Please turn the entries below, from the line containing "You are a GUI" through the line containing "This screenshot has", into a JSON list of strings. Give one string per line and leave out blank lines.

Source material:
————

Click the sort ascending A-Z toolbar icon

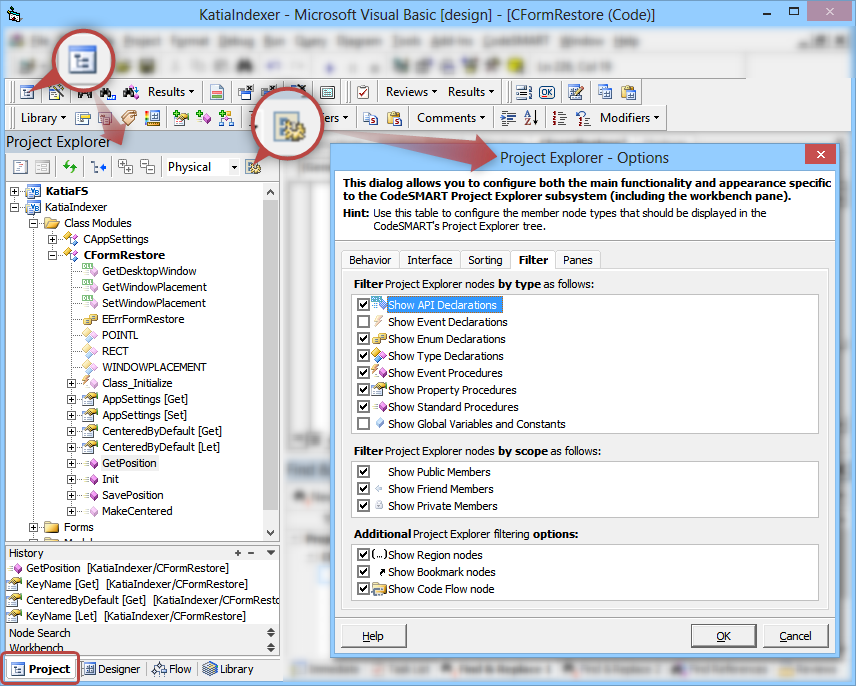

————

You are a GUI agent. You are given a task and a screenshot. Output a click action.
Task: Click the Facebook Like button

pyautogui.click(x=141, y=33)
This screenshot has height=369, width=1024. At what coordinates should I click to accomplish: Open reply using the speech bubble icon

————

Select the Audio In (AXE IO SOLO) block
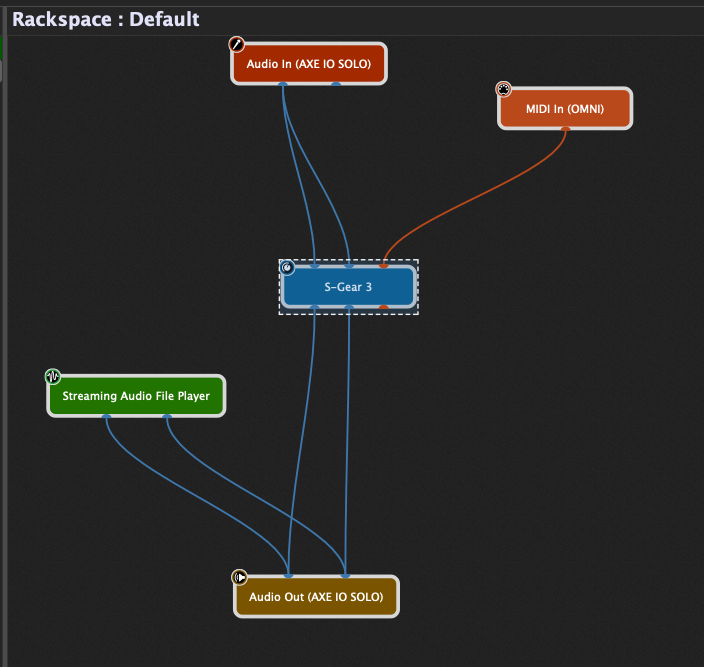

————

Response to the task:
[
  "You are a GUI agent. You are given a task and a screenshot. Output a click action.",
  "Task: Click the Facebook Like button",
  "pyautogui.click(x=141, y=33)",
  "This screenshot has height=369, width=1024. At what coordinates should I click to accomplish: Open reply using the speech bubble icon"
]